Most of the fraternities that got into trouble between 2014 and 2019 had committed multiple offenses. And seven fraternities committed violations while they were still under sanction from a previous incident.
Kappa Sigma, one of the fraternities that was recently served a cease-and-desist letter by county health officials, had already been suspended until August 2022 earlier this year.
It’s not impossible for trouble-making fraternities and sororities to change course, but progress can easily be thwarted.
In 2014, Delta Sigma Phi alumni gave the fraternity its own chapter house near campus to bolster the group. The frat squandered the gift in less than a month, committing serious alcohol, hazing and harassment violations during three parties, leading SDSU to quickly close the chapter for two years, records show.

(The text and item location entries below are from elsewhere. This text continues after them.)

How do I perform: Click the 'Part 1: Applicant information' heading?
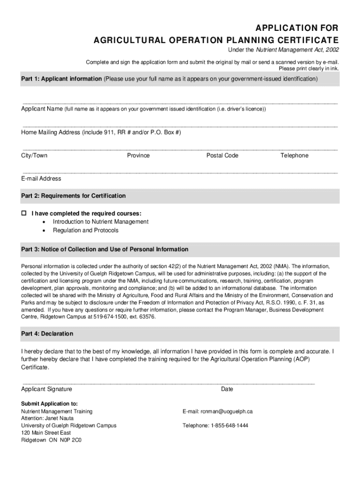click(61, 79)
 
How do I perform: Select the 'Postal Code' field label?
click(222, 155)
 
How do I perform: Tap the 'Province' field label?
click(138, 155)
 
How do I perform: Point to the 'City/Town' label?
click(34, 155)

“There was no control over who consumed what” at one party, records say. SDSU also found that a “group of new members were required to drink in excess,” at a second party, and that “a member (along with two other individuals …) waved a sex toy at the Take Back the Night marchers” at a third party. Take Back the Night is a movement that stands against sexual violence.
“When we turned the house over to them they went ‘Animal House’ and each party was a bigger adrenaline feed,” recalls Erik Johannesen, a Delta Sigma Phi alumni advisor and San Diego antiques dealer. “The kids heard about other parties and wanted to one-up them.”

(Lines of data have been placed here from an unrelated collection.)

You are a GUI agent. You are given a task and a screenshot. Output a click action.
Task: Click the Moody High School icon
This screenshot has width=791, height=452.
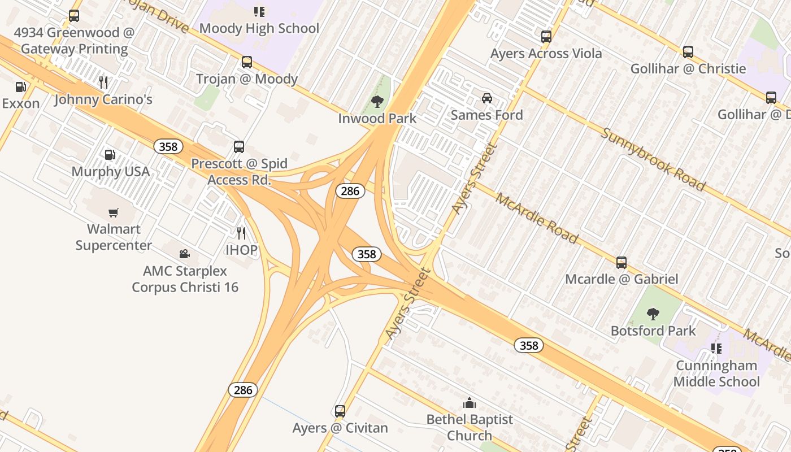(259, 11)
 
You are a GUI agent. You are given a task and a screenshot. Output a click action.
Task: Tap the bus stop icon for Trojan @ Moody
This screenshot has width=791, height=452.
(247, 62)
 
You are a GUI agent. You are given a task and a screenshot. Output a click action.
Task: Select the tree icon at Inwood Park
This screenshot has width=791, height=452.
(377, 102)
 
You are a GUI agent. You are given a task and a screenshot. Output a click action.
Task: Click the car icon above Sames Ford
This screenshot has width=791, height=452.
(487, 98)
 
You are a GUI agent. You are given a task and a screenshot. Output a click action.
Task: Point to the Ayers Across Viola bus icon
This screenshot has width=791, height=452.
(546, 37)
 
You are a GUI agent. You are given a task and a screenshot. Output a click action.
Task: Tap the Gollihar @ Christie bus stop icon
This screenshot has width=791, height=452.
(688, 52)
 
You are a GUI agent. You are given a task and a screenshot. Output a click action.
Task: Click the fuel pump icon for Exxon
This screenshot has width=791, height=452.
(21, 87)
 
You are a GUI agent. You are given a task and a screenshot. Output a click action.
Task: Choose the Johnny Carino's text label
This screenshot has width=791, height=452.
(103, 100)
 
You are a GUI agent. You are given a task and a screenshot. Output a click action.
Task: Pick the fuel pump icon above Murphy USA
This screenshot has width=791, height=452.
(110, 155)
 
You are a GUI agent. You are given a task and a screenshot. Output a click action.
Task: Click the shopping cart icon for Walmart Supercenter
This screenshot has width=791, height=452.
(114, 212)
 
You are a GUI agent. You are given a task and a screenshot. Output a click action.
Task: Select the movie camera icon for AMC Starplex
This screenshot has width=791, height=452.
(184, 254)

The fraternity later reopened and had been keeping a much lower profile, he said. But it didn’t last. Johannesen said that eight Delta Sigma Phi members who live together off-campus threw a party in September, violating a moratorium on such events. SDSU found out. Johannesen said he learned in mid-November that SDSU placed the fraternity on probation until next spring.

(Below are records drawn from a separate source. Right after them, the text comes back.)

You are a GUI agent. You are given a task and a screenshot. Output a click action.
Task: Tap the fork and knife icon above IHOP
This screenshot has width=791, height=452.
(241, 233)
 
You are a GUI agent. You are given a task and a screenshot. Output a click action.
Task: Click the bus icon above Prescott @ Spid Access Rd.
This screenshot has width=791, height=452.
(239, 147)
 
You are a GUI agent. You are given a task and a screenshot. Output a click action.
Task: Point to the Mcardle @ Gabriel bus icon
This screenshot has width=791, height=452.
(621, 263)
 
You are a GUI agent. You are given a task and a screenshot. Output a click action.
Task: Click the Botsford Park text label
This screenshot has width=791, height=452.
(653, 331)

The chain of events left the advisor frustrated with some of his students and the university’s response.
“Those eight students thought they could do whatever they wanted, pure and simple,” Johannesen told the Union-Tribune. “They should be punished. But the entire fraternity shouldn’t be sanctioned. This wasn’t a fraternity event.”
Disciplinary actions taken against fraternities, sororities at San Diego State
From 2014 through 2019, 19 of at least 49 fraternities and sororities at San Diego State University were investigated for committing a variety of violations — 30 did not. Alcohol and hazing violations were among the most common, and some students had to be transported to the hospital for reasons related to alcohol, drugs or something unspecified. Below are the number of violations each Greek chapter was accused of committing in that five-year period.
Greek life
The word Greek isn’t supposed to be synonymous with trouble.
Broadly speaking, fraternities and sororities are devoted to promoting friendship, scholarship, leadership, community service and philanthropy. It’s been that way since the 18th century.
And for the most part, the system works. Educators say the majority of Greek chapters do not get in trouble. And many members are high achievers. Some SDSU chapters, like Gamma Phi Beta and Delta Zeta, maintain grade point averages that are significantly higher than the general student population.
About 10 percent of the nation’s college undergraduates belong to Greek chapters, which are largely secretive, self-governing organizations that offer something students badly want — a home away from home; a place to hone their identity.
“My fraternity was an integral part of growing up and learning how to survive adulthood,” Jeffrey Piraino, a Los Angeles County Fire Department captain who joined SDSU’s Sigma Chiin 1989, told the Union-Tribune in an email.
“My fraternity also taught me how to clean a bathroom, vacuum my room and to respect and maintain the fraternity house because my ‘good old mom’ wasn’t around anymore.”
Piraino’s experience is not unusual.
“Most fraternities and sororities do well,” said Stevan Veldkamp, who directs a national Greek life research center at Pennsylvania State University. “But when things go bad, they can go really bad.”